Patients undergoing surgery for CM-I between 2001 and 2012 were reviewed (n = 292). Inclusion criteria for this study were as follows: 1) patients receiving primary posterior fossa decompression; 2) at least 5.5 months of postoperative clinical follow-up; and 3) patients ≤ 18 years of age at the time of surgery. Outcomes were evaluated using the CCOS, along with a “gestalt” impression of whether patients experienced significant improvement after surgery. A subgroup of 118 consecutive patients undergoing operations between 2008 and 2010 was selected for analysis of interrater reliability (n = 73 meeting inclusion/exclusion criteria). In this subgroup, gestalt and CCOS scores were independently determined by 2 reviewers, and interrater reliability was assessed using the intraclass correlation coefficient (ICC) and kappa (κ) statistic.
The median CCOS score was 14, and 67% of patients had improved gestalt scores after surgery. Overall, the CCOS was effective at identifying patients with improved outcome after surgery (area under curve = 0.951). The interrater reliability of the CCOS (ICC = 0.71) was high, although the reliability of the component scores ranged from poor to good (ICC 0.23–0.89). The functionality subscore demonstrated a low ICC and did not add to the predictive ability of the logistic regression model (likelihood ratio = 1.8, p = 0.18). When analyzing gestalt outcome, there was moderate agreement between raters (κ = 0.56).

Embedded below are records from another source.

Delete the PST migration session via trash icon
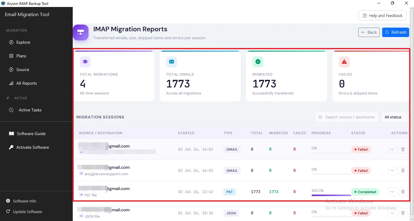 point(403,192)
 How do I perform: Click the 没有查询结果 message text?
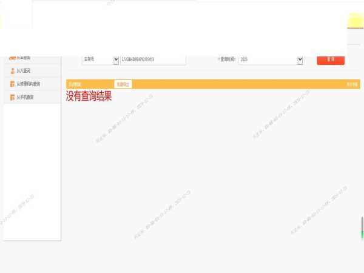(89, 96)
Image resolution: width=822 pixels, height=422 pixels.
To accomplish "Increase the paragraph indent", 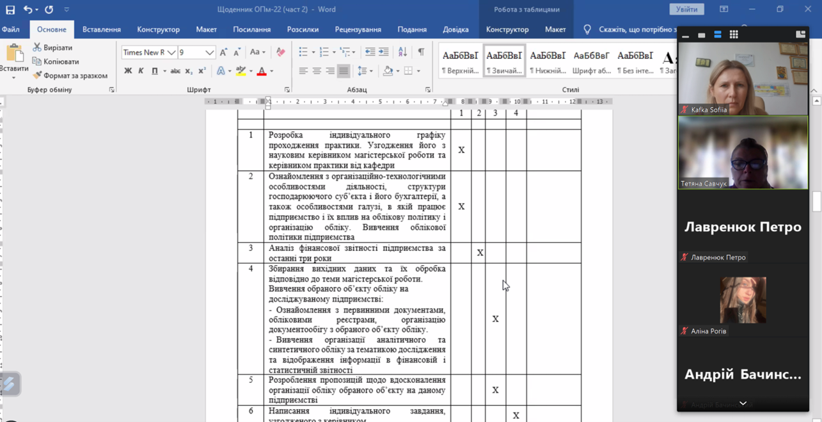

In this external validation study, the CCOS was effective at identifying patients with improved outcomes and proved more reliable than the authors' gestalt impression of outcome. However, certain component subscores (functionality and nonpain symptoms) were found to be less reliable, and may benefit from further definition in score assignment. In particular, the functionality subscore does not add to the predictive ability of the CCOS, and may be unnecessary. Overall, the authors found the CCOS to be an improvement over the previously used assessment of outcome at their institution.